Exercise description: No pictures belong in the copy. Set down exactly the lines from the one that contains "You are a computer-use agent. The image size is (1258, 800)." through the end of the data.

-- Data records follows --

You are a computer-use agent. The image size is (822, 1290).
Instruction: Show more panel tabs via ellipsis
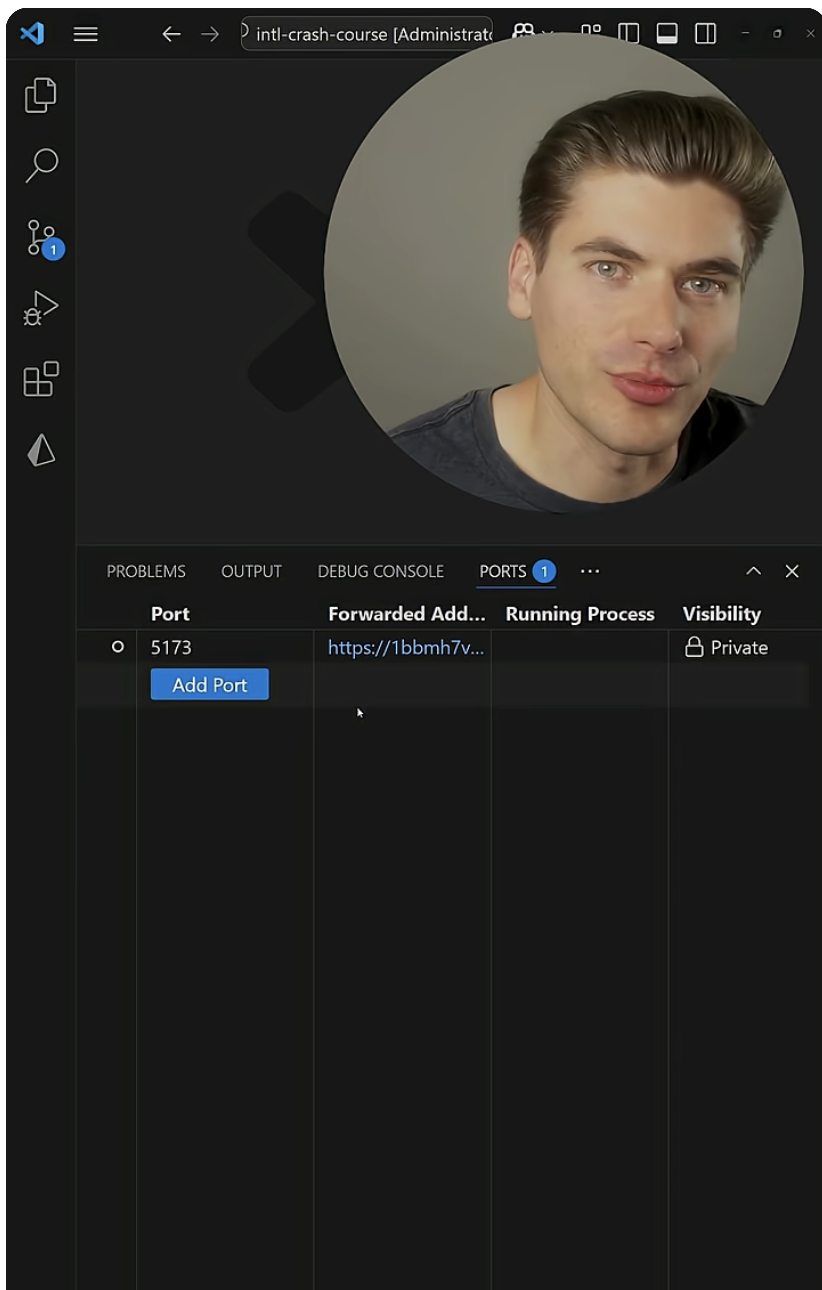point(590,571)
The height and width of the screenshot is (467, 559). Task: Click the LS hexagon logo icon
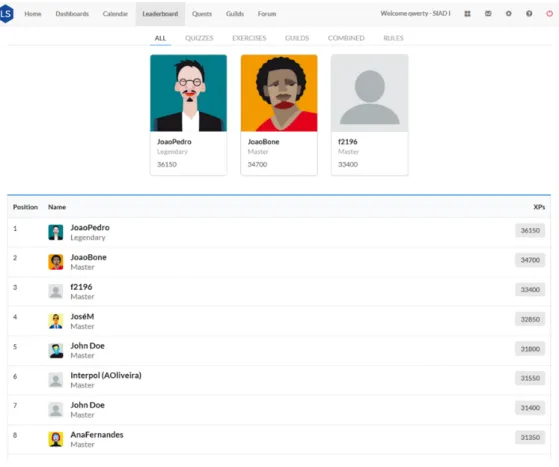point(6,14)
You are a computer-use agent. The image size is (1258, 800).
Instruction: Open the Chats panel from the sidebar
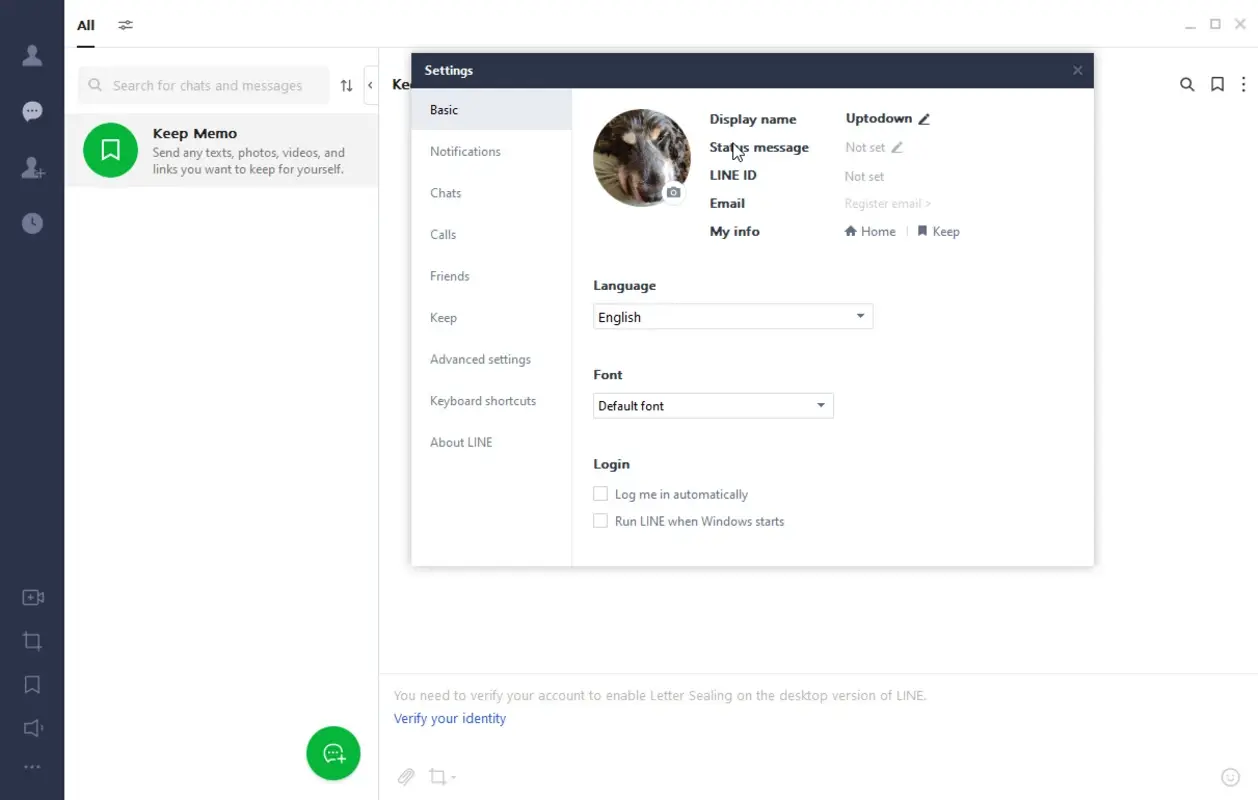coord(32,111)
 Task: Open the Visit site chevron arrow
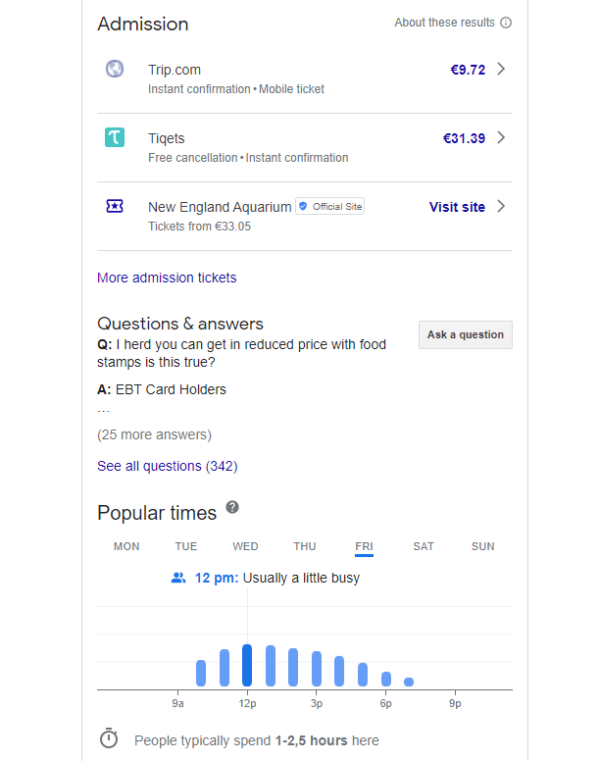tap(501, 206)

-- Data records concluded --

Your response:
You are a computer-use agent. The image size is (1258, 800).
Instruction: Open the Chats panel from the sidebar
coord(32,111)
 Task: Open the Visit site chevron arrow
tap(501, 206)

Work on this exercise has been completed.